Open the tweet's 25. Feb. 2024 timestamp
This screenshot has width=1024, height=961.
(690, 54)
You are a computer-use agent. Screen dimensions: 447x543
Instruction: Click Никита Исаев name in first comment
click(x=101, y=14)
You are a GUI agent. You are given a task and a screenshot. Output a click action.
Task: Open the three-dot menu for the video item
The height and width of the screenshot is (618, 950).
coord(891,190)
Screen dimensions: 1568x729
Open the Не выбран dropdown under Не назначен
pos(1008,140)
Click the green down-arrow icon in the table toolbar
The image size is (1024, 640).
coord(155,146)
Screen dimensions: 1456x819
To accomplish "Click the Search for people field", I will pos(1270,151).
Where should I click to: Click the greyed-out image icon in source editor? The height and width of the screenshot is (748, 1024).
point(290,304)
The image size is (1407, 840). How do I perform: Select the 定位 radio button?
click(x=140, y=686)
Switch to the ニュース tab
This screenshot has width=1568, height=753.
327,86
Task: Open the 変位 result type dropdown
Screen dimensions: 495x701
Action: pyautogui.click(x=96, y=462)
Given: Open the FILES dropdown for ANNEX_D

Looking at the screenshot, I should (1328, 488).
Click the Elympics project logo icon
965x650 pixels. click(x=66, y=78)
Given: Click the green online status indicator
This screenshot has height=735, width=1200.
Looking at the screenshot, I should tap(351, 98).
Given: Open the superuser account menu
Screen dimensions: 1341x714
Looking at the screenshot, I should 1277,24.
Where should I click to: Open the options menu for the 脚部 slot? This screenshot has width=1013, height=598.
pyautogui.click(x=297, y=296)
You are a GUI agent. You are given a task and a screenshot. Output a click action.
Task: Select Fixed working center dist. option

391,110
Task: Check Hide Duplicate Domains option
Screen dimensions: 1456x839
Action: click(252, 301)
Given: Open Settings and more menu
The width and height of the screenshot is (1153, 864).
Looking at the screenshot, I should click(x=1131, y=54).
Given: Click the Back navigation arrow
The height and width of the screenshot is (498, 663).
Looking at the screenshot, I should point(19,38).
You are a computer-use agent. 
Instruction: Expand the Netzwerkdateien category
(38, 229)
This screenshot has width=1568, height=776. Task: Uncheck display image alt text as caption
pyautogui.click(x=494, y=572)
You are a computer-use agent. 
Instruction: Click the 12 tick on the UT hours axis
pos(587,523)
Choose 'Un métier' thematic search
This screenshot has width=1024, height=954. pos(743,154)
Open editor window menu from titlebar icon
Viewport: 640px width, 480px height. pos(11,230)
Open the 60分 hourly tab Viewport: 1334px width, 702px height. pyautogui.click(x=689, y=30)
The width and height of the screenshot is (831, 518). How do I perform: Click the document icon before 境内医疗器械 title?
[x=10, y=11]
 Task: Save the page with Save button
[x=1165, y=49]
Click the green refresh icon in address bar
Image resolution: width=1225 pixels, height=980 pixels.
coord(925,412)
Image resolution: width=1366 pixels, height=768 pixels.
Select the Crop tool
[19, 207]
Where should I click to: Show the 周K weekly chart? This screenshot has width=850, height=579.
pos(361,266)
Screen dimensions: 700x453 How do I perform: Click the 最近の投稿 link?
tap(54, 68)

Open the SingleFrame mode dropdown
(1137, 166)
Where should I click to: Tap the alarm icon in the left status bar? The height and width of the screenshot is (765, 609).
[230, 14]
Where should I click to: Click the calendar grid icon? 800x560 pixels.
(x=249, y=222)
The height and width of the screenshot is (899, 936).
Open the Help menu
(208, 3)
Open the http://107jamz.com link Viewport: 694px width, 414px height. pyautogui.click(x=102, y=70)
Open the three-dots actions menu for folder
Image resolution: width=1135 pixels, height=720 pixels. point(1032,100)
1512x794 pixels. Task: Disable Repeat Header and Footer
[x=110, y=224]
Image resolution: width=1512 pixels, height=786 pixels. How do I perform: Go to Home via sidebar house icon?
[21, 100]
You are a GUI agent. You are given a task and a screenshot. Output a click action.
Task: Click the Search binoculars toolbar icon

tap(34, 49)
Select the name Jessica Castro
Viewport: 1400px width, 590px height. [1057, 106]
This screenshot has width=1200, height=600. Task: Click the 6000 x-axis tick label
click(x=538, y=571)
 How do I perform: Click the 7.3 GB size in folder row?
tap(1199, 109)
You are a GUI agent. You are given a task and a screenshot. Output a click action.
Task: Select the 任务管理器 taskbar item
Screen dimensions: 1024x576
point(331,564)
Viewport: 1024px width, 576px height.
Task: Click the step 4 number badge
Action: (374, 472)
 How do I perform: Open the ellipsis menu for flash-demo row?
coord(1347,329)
☆ ☆ ☆ ☆
§ **What you are asked to do**
Rewrite the lines above, changing every "GUI agent" to "UI assistant" and leaving everything else as it is.

§ **Reply to the task**
Open the tweet's 25. Feb. 2024 timestamp
This screenshot has width=1024, height=961.
(690, 54)
You are a computer-use agent. Screen dimensions: 447x543
Instruction: Click Никита Исаев name in first comment
click(x=101, y=14)
You are a UI assistant. You are given a task and a screenshot. Output a click action.
Task: Open the three-dot menu for the video item
The height and width of the screenshot is (618, 950).
coord(891,190)
Screen dimensions: 1568x729
Open the Не выбран dropdown under Не назначен
pos(1008,140)
Click the green down-arrow icon in the table toolbar
The image size is (1024, 640).
coord(155,146)
Screen dimensions: 1456x819
To accomplish "Click the Search for people field", I will pos(1270,151).
Where should I click to: Click the greyed-out image icon in source editor? The height and width of the screenshot is (748, 1024).
point(290,304)
The image size is (1407, 840). How do I perform: Select the 定位 radio button?
click(x=140, y=686)
Switch to the ニュース tab
This screenshot has width=1568, height=753.
327,86
Task: Open the 変位 result type dropdown
Screen dimensions: 495x701
Action: pyautogui.click(x=96, y=462)
Given: Open the FILES dropdown for ANNEX_D

Looking at the screenshot, I should (1328, 488).
Click the Elympics project logo icon
965x650 pixels. click(x=66, y=78)
Given: Click the green online status indicator
This screenshot has height=735, width=1200.
Looking at the screenshot, I should tap(351, 98).
Given: Open the superuser account menu
Screen dimensions: 1341x714
Looking at the screenshot, I should 1277,24.
Where should I click to: Open the options menu for the 脚部 slot? This screenshot has width=1013, height=598.
pyautogui.click(x=297, y=296)
You are a UI assistant. You are given a task and a screenshot. Output a click action.
Task: Select Fixed working center dist. option

391,110
Task: Check Hide Duplicate Domains option
Screen dimensions: 1456x839
Action: click(252, 301)
Given: Open Settings and more menu
The width and height of the screenshot is (1153, 864).
Looking at the screenshot, I should click(x=1131, y=54).
Given: Click the Back navigation arrow
The height and width of the screenshot is (498, 663).
Looking at the screenshot, I should point(19,38).
You are a computer-use agent. 
Instruction: Expand the Netzwerkdateien category
(38, 229)
This screenshot has width=1568, height=776. Task: Uncheck display image alt text as caption
pyautogui.click(x=494, y=572)
You are a computer-use agent. 
Instruction: Click the 12 tick on the UT hours axis
pos(587,523)
Choose 'Un métier' thematic search
This screenshot has width=1024, height=954. pos(743,154)
Open editor window menu from titlebar icon
Viewport: 640px width, 480px height. pos(11,230)
Open the 60分 hourly tab Viewport: 1334px width, 702px height. pyautogui.click(x=689, y=30)
The width and height of the screenshot is (831, 518). How do I perform: Click the document icon before 境内医疗器械 title?
[x=10, y=11]
 Task: Save the page with Save button
[x=1165, y=49]
Click the green refresh icon in address bar
Image resolution: width=1225 pixels, height=980 pixels.
coord(925,412)
Image resolution: width=1366 pixels, height=768 pixels.
Select the Crop tool
[19, 207]
Where should I click to: Show the 周K weekly chart? This screenshot has width=850, height=579.
pos(361,266)
Screen dimensions: 700x453 How do I perform: Click the 最近の投稿 link?
tap(54, 68)

Open the SingleFrame mode dropdown
(1137, 166)
Where should I click to: Tap the alarm icon in the left status bar? The height and width of the screenshot is (765, 609).
[230, 14]
Where should I click to: Click the calendar grid icon? 800x560 pixels.
(x=249, y=222)
The height and width of the screenshot is (899, 936).
Open the Help menu
(208, 3)
Open the http://107jamz.com link Viewport: 694px width, 414px height. pyautogui.click(x=102, y=70)
Open the three-dots actions menu for folder
Image resolution: width=1135 pixels, height=720 pixels. point(1032,100)
1512x794 pixels. Task: Disable Repeat Header and Footer
[x=110, y=224]
Image resolution: width=1512 pixels, height=786 pixels. How do I perform: Go to Home via sidebar house icon?
[21, 100]
You are a UI assistant. You are given a task and a screenshot. Output a click action.
Task: Click the Search binoculars toolbar icon

tap(34, 49)
Select the name Jessica Castro
Viewport: 1400px width, 590px height. [1057, 106]
This screenshot has width=1200, height=600. Task: Click the 6000 x-axis tick label
click(x=538, y=571)
 How do I perform: Click the 7.3 GB size in folder row?
tap(1199, 109)
You are a UI assistant. You are given a task and a screenshot. Output a click action.
Task: Select the 任务管理器 taskbar item
Screen dimensions: 1024x576
point(331,564)
Viewport: 1024px width, 576px height.
Task: Click the step 4 number badge
Action: (374, 472)
 How do I perform: Open the ellipsis menu for flash-demo row?
coord(1347,329)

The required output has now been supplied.